Sopraggiunse, sconvolto, con passo concitato, Flaminio Salvo.
— Don Ippolito, venite! venite!... Il nostro Capolino....
— Che è stato? — gridò donna Adelaide.
— Ferito? — domandò il Principe.
— Sì, pare gravemente.... — rispose il Salvo. — Venite!
— Ma chi l’ha detto?
— È venuto di corsa uno dei vostri uomini da Colimbètra.... L’hanno portato su, da voi, ferito al petto.... non so ancora se di sciabola o di pistola.... E la povera signora Nicoletta, che è qua con noi!
Quando salirono ne la villa, Nicoletta si dibatteva tra Monsignore e Dianella, gemendo di continuo:
— Il cuore me lo diceva! il cuore mi parlava! Il mio cappello.... il mio cappello.... Presto, la vettura.... Infami, assassini.... O Gnazio mio!
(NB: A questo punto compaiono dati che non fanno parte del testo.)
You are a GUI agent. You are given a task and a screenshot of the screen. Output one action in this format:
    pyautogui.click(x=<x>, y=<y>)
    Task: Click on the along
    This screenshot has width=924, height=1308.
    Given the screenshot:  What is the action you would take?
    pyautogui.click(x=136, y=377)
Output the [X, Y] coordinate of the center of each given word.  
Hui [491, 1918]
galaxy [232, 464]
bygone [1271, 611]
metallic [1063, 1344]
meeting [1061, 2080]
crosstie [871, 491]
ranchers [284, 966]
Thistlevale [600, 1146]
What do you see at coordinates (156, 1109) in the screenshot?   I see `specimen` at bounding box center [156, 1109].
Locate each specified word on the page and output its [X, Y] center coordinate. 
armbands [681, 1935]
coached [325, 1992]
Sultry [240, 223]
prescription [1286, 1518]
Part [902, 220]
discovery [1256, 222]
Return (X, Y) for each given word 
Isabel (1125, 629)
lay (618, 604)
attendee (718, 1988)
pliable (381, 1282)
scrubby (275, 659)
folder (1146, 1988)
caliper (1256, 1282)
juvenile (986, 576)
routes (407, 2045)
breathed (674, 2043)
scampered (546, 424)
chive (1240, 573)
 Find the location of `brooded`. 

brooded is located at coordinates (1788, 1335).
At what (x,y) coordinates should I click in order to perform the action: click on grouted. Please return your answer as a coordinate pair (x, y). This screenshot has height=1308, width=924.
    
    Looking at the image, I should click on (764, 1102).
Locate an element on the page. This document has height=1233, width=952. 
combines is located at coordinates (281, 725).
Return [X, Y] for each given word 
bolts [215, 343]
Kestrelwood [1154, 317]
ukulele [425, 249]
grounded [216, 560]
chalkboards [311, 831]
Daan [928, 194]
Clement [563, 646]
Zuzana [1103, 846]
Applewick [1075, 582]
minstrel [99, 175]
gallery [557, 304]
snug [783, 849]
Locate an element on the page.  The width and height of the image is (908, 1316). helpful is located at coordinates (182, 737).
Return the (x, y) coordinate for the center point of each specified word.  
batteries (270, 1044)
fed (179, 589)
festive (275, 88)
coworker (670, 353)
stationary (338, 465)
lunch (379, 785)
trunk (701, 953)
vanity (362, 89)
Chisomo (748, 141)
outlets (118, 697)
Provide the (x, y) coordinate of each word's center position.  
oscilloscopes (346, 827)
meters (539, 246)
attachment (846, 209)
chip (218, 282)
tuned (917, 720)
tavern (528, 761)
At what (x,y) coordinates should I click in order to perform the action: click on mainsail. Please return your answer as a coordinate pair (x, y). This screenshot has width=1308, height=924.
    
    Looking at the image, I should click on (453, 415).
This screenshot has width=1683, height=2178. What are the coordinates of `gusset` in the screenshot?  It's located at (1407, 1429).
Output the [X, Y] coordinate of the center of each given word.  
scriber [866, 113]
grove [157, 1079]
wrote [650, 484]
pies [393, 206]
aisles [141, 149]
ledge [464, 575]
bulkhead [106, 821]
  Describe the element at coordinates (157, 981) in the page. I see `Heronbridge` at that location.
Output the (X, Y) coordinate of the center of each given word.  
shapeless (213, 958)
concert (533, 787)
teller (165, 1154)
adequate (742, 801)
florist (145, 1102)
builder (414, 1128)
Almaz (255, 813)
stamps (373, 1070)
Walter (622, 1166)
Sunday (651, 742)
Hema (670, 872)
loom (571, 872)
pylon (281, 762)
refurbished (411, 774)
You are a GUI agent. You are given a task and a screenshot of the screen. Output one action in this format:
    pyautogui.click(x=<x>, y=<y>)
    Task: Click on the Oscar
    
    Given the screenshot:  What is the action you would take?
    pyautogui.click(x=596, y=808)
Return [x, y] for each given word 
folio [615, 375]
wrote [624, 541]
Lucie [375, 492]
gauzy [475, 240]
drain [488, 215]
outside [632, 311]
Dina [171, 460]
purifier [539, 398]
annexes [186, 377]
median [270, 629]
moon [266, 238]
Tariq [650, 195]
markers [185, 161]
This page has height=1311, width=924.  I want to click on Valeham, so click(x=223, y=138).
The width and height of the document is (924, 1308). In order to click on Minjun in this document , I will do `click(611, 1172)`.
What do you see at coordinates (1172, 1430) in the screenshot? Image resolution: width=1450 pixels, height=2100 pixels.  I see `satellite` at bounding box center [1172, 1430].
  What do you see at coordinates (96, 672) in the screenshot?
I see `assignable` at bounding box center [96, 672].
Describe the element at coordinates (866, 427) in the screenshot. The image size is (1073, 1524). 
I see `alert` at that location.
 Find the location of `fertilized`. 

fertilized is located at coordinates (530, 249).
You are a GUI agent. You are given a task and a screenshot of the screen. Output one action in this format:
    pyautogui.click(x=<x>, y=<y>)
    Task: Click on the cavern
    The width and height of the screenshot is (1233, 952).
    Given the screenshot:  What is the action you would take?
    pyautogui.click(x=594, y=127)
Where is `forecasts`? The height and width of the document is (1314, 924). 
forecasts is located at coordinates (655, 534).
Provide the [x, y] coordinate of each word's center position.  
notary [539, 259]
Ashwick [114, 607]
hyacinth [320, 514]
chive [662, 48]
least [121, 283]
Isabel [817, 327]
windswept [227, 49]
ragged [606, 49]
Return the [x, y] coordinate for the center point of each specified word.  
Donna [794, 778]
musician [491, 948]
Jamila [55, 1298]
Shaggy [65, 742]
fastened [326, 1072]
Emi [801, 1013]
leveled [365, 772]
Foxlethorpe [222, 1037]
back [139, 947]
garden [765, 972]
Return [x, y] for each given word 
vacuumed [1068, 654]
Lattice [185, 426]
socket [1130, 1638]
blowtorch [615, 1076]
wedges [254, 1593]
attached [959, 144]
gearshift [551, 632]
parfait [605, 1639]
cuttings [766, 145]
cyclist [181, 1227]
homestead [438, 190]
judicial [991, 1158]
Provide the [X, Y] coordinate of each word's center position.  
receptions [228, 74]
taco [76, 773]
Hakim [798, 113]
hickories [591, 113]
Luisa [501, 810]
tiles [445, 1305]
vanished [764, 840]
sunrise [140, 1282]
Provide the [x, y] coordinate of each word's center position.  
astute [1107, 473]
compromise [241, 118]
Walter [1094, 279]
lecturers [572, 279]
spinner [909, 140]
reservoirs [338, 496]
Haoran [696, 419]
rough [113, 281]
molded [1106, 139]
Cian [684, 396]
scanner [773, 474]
— La vettura è pronta! — venne ad annunziare capitan Sciaralla.
Nicoletta si lanciò senza salutar nessuno.
— Voi, Principe? — disse il Salvo.
— Debbo andare anch’io? — domandò don Ippolito.
E il Salvo:
— Sarebbe meglio. Tu, Adelaide, questa sera rimarrai qua. Andiamo. Andiamo.
La vettura con Nicoletta, il Principe e il Salvo partì di galoppo.
— Oh bella Madre Santissima, che iettatura! — rimase a esclamare sul pianerottolo della scala donna Adelaide, battendo le mani. — Ma che c’entrava proprio oggi il duello, che c’entrava? Son cose giuste? Lasci star Dio, Monsignore! Mi faccia il piacere! Che ci prega?... Mi scusi Vostra Eccellenza, ma sono parti, queste, da fare a una povera donna come me?